··· Given data ···
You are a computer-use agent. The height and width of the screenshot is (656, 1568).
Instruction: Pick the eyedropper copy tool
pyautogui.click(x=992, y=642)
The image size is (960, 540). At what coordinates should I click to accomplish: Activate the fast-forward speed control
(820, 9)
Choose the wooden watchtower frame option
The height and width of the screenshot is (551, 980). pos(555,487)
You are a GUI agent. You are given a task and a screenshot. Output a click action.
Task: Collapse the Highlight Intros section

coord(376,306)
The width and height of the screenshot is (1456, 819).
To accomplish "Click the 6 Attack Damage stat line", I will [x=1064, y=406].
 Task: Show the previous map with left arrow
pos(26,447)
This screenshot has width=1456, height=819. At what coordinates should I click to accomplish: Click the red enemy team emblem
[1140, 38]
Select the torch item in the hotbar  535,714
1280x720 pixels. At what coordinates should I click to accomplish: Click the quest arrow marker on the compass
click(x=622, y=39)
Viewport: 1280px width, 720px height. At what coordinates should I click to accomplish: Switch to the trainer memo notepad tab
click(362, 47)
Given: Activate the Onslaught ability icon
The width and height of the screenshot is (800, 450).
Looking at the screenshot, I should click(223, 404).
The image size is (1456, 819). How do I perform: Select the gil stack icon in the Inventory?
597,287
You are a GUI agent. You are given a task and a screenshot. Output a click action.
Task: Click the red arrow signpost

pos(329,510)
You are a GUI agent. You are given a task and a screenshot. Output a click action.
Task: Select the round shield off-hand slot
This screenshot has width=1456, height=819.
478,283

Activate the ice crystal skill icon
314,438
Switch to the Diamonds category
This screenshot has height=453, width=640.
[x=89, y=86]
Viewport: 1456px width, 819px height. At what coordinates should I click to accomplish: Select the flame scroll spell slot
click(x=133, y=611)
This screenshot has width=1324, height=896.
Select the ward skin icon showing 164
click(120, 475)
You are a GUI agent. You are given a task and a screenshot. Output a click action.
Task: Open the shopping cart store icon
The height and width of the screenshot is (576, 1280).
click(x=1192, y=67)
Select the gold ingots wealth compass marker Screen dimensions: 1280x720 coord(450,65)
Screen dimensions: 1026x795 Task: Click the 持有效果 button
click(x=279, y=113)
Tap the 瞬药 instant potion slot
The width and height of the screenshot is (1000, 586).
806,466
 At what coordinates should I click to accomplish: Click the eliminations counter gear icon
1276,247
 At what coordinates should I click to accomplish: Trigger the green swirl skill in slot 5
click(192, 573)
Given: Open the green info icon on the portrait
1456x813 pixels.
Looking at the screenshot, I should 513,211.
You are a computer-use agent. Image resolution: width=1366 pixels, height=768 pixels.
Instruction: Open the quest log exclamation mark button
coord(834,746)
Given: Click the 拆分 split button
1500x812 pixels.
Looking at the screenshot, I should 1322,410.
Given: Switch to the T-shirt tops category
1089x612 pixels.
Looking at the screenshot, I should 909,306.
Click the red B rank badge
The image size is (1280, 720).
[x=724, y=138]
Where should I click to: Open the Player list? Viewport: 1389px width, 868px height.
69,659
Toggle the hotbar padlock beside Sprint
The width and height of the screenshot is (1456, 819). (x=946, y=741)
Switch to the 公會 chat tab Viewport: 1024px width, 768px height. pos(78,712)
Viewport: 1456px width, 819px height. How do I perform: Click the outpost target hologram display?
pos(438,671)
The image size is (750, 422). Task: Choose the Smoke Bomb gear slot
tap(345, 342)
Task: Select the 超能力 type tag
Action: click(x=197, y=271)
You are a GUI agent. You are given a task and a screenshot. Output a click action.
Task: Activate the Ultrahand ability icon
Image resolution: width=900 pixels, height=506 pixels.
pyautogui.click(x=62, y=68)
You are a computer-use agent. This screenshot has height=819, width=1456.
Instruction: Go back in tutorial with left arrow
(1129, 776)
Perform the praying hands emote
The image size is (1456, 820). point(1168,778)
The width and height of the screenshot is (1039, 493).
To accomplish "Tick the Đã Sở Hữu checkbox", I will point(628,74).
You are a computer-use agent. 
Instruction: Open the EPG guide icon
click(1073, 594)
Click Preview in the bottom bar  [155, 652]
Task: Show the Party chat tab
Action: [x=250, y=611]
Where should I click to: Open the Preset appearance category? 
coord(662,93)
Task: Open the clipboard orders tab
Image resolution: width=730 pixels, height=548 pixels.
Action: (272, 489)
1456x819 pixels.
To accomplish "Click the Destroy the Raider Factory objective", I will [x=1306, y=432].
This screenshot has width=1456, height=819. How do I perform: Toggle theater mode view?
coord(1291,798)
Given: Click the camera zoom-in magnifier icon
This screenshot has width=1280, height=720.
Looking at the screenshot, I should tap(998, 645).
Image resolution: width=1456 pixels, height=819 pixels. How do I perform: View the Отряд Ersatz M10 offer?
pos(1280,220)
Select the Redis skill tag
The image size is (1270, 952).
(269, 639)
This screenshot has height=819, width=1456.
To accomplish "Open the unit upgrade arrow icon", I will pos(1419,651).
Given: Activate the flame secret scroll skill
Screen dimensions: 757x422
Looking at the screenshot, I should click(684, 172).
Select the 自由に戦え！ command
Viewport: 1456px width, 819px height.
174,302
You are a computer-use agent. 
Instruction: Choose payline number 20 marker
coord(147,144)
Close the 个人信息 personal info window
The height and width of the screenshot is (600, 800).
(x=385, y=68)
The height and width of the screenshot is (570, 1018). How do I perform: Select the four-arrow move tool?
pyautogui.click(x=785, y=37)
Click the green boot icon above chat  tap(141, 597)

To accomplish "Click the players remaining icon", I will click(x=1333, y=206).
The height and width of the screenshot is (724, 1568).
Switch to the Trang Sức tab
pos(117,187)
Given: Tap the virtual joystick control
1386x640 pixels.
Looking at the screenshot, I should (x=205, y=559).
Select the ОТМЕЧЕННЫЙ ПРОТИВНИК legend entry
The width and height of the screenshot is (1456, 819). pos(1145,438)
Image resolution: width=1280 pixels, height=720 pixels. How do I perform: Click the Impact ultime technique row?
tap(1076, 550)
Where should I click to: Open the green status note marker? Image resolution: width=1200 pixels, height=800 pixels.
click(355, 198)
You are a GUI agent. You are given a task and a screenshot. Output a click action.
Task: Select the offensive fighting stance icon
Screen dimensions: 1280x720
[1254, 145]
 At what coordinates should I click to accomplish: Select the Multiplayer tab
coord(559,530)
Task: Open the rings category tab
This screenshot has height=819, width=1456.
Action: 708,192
···
(Exercise instructions)
Convert everything from the start of the items down to the line containing "coord(376,306)", both ends included, into a Markdown table with a Row column holding a running number and a Line column holding the line. Leave out blank lines.

(Right answer)
| Row | Line |
|---|---|
| 1 | You are a computer-use agent. The height and width of the screenshot is (656, 1568). |
| 2 | Instruction: Pick the eyedropper copy tool |
| 3 | pyautogui.click(x=992, y=642) |
| 4 | The image size is (960, 540). At what coordinates should I click to accomplish: Activate the fast-forward speed control |
| 5 | (820, 9) |
| 6 | Choose the wooden watchtower frame option |
| 7 | The height and width of the screenshot is (551, 980). pos(555,487) |
| 8 | You are a GUI agent. You are given a task and a screenshot. Output a click action. |
| 9 | Task: Collapse the Highlight Intros section |
| 10 | coord(376,306) |